+++ RECORD EXTRACTS +++

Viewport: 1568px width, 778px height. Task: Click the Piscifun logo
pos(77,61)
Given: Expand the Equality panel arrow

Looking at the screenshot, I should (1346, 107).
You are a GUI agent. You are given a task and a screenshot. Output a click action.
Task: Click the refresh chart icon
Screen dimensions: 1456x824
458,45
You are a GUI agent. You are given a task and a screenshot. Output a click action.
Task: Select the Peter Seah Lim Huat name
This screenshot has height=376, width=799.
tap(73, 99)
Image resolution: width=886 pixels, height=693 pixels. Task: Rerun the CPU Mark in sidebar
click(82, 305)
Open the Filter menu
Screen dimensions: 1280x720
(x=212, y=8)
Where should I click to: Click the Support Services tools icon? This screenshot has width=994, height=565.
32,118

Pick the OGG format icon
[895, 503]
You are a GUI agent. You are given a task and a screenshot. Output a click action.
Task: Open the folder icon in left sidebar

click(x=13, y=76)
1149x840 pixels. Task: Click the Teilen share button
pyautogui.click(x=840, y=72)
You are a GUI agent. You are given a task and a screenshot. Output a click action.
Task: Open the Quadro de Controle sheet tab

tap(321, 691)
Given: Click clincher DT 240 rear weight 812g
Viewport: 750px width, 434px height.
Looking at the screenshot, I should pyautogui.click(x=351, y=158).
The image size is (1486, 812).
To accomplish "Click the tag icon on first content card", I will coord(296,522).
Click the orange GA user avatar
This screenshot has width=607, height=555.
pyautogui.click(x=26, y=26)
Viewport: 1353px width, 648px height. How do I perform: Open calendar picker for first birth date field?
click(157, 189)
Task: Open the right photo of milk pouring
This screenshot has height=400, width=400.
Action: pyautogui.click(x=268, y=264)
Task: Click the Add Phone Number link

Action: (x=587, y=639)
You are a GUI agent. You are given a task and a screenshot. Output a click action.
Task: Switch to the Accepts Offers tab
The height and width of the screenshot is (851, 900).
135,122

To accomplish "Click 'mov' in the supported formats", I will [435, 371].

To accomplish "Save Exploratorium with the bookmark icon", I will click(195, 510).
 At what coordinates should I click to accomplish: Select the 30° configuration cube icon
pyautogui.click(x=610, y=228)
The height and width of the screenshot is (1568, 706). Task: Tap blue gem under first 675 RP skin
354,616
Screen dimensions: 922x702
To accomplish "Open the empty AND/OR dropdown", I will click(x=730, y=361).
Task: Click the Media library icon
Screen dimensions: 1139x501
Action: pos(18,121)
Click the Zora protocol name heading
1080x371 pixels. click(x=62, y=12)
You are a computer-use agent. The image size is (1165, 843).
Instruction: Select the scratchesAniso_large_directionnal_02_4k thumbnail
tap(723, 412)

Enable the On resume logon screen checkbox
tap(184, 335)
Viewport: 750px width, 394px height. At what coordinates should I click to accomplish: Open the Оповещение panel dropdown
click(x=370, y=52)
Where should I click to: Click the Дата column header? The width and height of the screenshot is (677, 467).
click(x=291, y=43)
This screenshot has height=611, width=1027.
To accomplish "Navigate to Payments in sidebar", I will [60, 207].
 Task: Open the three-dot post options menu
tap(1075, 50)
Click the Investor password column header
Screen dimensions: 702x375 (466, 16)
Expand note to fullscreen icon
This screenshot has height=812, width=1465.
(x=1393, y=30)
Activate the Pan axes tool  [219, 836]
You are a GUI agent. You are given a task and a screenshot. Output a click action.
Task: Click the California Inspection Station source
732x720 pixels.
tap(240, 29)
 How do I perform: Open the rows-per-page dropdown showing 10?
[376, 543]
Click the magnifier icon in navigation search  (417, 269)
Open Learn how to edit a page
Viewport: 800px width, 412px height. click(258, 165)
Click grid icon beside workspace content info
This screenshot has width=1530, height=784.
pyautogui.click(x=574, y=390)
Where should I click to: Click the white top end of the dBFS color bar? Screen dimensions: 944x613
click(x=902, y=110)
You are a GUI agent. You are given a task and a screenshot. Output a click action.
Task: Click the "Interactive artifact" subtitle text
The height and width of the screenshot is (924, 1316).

+++

*PROBLEM TO WORK ON*. Repeat all of the lines above, word for word.

*EXERCISE RESPONSE*.
Viewport: 1568px width, 778px height. Task: Click the Piscifun logo
pos(77,61)
Given: Expand the Equality panel arrow

Looking at the screenshot, I should (1346, 107).
You are a GUI agent. You are given a task and a screenshot. Output a click action.
Task: Click the refresh chart icon
Screen dimensions: 1456x824
458,45
You are a GUI agent. You are given a task and a screenshot. Output a click action.
Task: Select the Peter Seah Lim Huat name
This screenshot has height=376, width=799.
tap(73, 99)
Image resolution: width=886 pixels, height=693 pixels. Task: Rerun the CPU Mark in sidebar
click(82, 305)
Open the Filter menu
Screen dimensions: 1280x720
(x=212, y=8)
Where should I click to: Click the Support Services tools icon? This screenshot has width=994, height=565.
32,118

Pick the OGG format icon
[895, 503]
You are a GUI agent. You are given a task and a screenshot. Output a click action.
Task: Open the folder icon in left sidebar

click(x=13, y=76)
1149x840 pixels. Task: Click the Teilen share button
pyautogui.click(x=840, y=72)
You are a GUI agent. You are given a task and a screenshot. Output a click action.
Task: Open the Quadro de Controle sheet tab

tap(321, 691)
Given: Click clincher DT 240 rear weight 812g
Viewport: 750px width, 434px height.
Looking at the screenshot, I should pyautogui.click(x=351, y=158).
The image size is (1486, 812).
To accomplish "Click the tag icon on first content card", I will coord(296,522).
Click the orange GA user avatar
This screenshot has width=607, height=555.
pyautogui.click(x=26, y=26)
Viewport: 1353px width, 648px height. How do I perform: Open calendar picker for first birth date field?
click(157, 189)
Task: Open the right photo of milk pouring
This screenshot has height=400, width=400.
Action: pyautogui.click(x=268, y=264)
Task: Click the Add Phone Number link

Action: (x=587, y=639)
You are a GUI agent. You are given a task and a screenshot. Output a click action.
Task: Switch to the Accepts Offers tab
The height and width of the screenshot is (851, 900).
135,122

To accomplish "Click 'mov' in the supported formats", I will [435, 371].

To accomplish "Save Exploratorium with the bookmark icon", I will click(195, 510).
 At what coordinates should I click to accomplish: Select the 30° configuration cube icon
pyautogui.click(x=610, y=228)
The height and width of the screenshot is (1568, 706). Task: Tap blue gem under first 675 RP skin
354,616
Screen dimensions: 922x702
To accomplish "Open the empty AND/OR dropdown", I will click(x=730, y=361).
Task: Click the Media library icon
Screen dimensions: 1139x501
Action: pos(18,121)
Click the Zora protocol name heading
1080x371 pixels. click(x=62, y=12)
You are a computer-use agent. The image size is (1165, 843).
Instruction: Select the scratchesAniso_large_directionnal_02_4k thumbnail
tap(723, 412)

Enable the On resume logon screen checkbox
tap(184, 335)
Viewport: 750px width, 394px height. At what coordinates should I click to accomplish: Open the Оповещение panel dropdown
click(x=370, y=52)
Where should I click to: Click the Дата column header? The width and height of the screenshot is (677, 467).
click(x=291, y=43)
This screenshot has height=611, width=1027.
To accomplish "Navigate to Payments in sidebar", I will [60, 207].
 Task: Open the three-dot post options menu
tap(1075, 50)
Click the Investor password column header
Screen dimensions: 702x375 (466, 16)
Expand note to fullscreen icon
This screenshot has height=812, width=1465.
(x=1393, y=30)
Activate the Pan axes tool  [219, 836]
You are a GUI agent. You are given a task and a screenshot. Output a click action.
Task: Click the California Inspection Station source
732x720 pixels.
tap(240, 29)
 How do I perform: Open the rows-per-page dropdown showing 10?
[376, 543]
Click the magnifier icon in navigation search  (417, 269)
Open Learn how to edit a page
Viewport: 800px width, 412px height. click(258, 165)
Click grid icon beside workspace content info
This screenshot has width=1530, height=784.
pyautogui.click(x=574, y=390)
Where should I click to: Click the white top end of the dBFS color bar? Screen dimensions: 944x613
click(x=902, y=110)
You are a GUI agent. You are given a task and a screenshot. Output a click action.
Task: Click the "Interactive artifact" subtitle text
The height and width of the screenshot is (924, 1316).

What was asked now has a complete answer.